Taking up the reasons seriatim, the first reason is:
“The said complaint, the making thereof, the hearing thereof and the evidence submitted in support thereof, were based on political animosity and prejudice and the prosecutor was removed from office for political reasons.”
As to this, there is ground for suspicion, but the proof is in our estimation inadequate.
*595The second is:
“The prosecutor did not have a fair and impartial trial or a reasonable opportunity to make his defense to said charges.”
As to the first branch of this, it is covered by what has just been said. The second branch is without support; and no such point was made below. Prosecutor was represented by counsel, who went into the hearing without objection.
The third is:
“There was no competent or relevant evidence given at said hearing to support the charges made or to afford a rational basis for the dismissal of the prosecutor.”
Our examination of the testimony shows this to be without substance.
The fourth is:
“Prosecutor was found guilty of several matters not set forth in the charges and as to which no evidence was submitted at said hearing.”
This relates to comments of the mayor in pronouncing judgment and imposing sentence, touching alleged behavior of prosecutor at the trial. But there was no such charge considered, nor did the adjudication of guilt go outside the charges preferred.
Five and six (in general terms) :
Illegal testimony admitted for the prosecution, and legal testimony for the defense excluded.

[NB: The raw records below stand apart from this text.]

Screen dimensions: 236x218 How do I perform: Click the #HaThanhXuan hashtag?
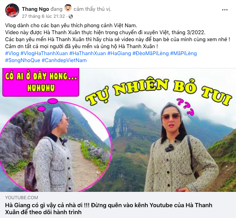click(x=87, y=53)
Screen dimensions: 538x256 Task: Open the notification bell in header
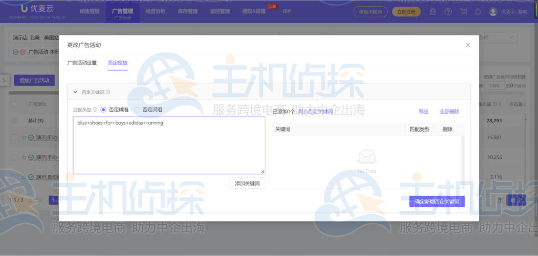478,12
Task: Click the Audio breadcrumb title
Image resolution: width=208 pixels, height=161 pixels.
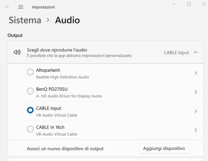Action: 67,20

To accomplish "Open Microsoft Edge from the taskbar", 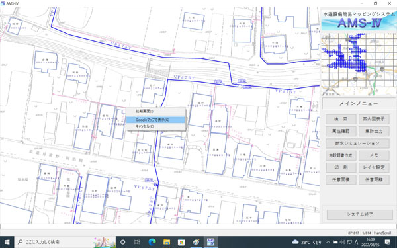I will (152, 242).
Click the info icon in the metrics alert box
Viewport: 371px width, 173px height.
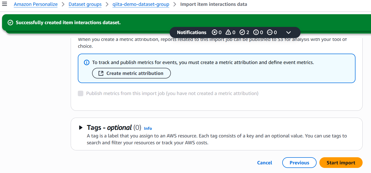pyautogui.click(x=87, y=62)
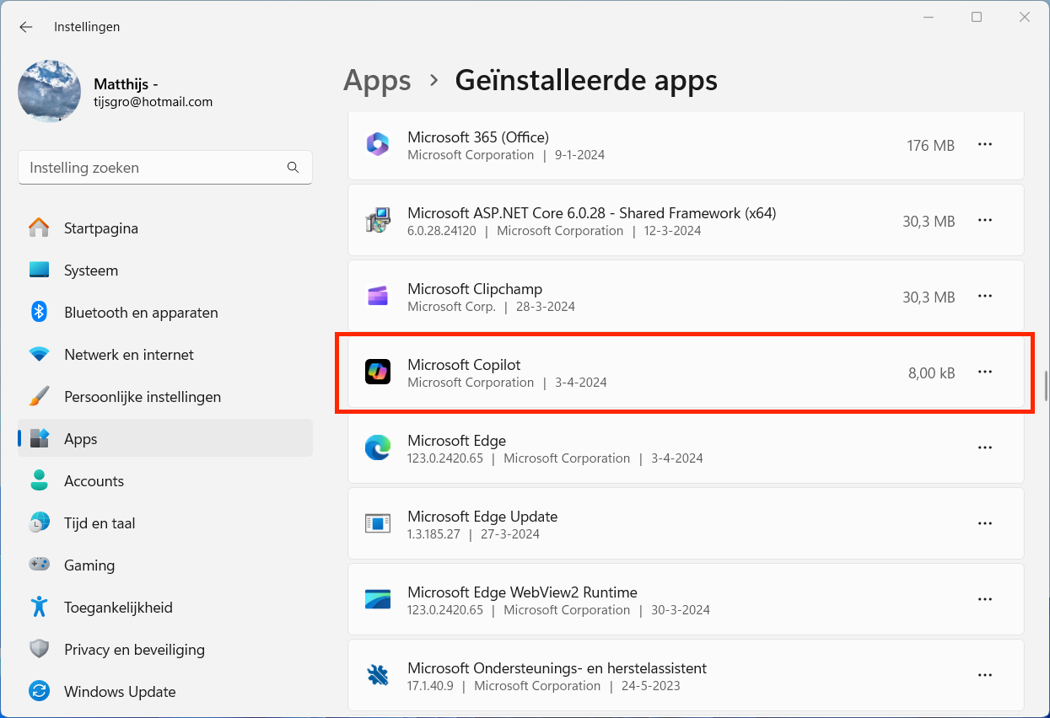Click the Microsoft Clipchamp app icon

(377, 296)
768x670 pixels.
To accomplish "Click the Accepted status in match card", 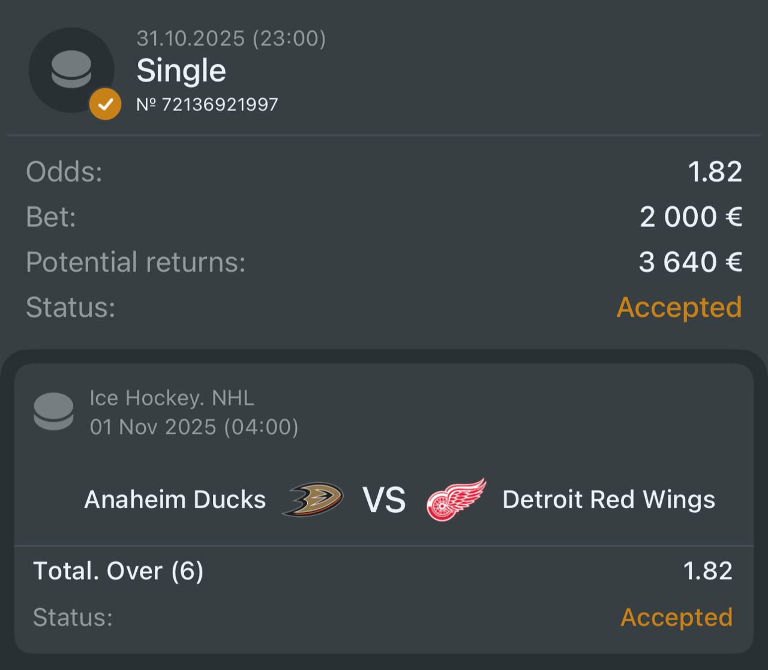I will [x=676, y=617].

We do not find any rulings on evidence specified as a ground of reversal. Some of them as discussed in support of reason 7, which is in substance that the mayor “acted in a biased, prejudiced, unfair and illegal manner, highly prejudicial to the rights of the prosecutor.” It may have been, and probably was, unfortunate that the mayor should have been concerned in certain side issues relating to the prosecutor; but the law laid on her the duty of presiding at the trial, and provided no substitute. After all, the question is whether the evidence supported the conviction. We think that it did.

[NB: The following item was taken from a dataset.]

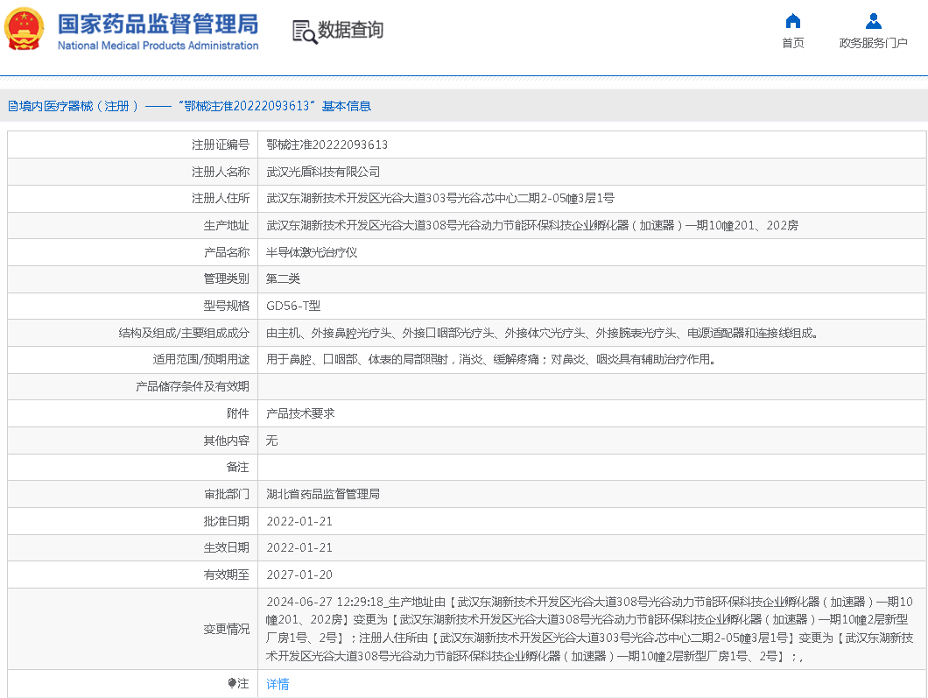Click the 国家药品监督管理局 site title

pos(158,24)
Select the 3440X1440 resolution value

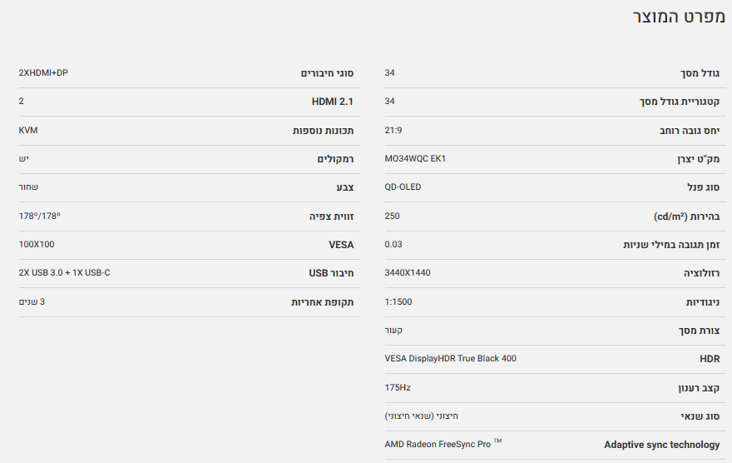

Reason 8 is that no police department rules were put in evidence, and consequently no breach of them was shown. The first answer is that no such point was made at the trial; *596the second, that the duty of a police officer to suppress crime goes with the office and needs no code of rules.

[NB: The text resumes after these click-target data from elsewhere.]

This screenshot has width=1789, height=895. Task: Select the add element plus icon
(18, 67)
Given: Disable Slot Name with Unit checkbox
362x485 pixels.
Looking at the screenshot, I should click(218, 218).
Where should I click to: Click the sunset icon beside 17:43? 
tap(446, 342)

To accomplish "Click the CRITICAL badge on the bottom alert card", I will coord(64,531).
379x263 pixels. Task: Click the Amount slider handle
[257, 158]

Reason 9 is general illegality, and requires no discussion.
We find no sufficient ground of reversal properly raised, and the writ is therefore dismissed with costs.
Counsel for prosecutor called as a witness the mayor herself, who was sitting in judgment on the ease, and she refused to testify. We do not observe that this refusal is urged for error, but it may be well to note that the refusal is'fully supported by the cases of Crawford v. Hendee, 95 N. J. L. 372; 112 Atl. Rep. 668, and State v. DeMaio, 69 N. J. L. 590; 55 Atl. Rep. 644; affirmed, 70 N. J. L. 220; 58 Atl. Rep. 173.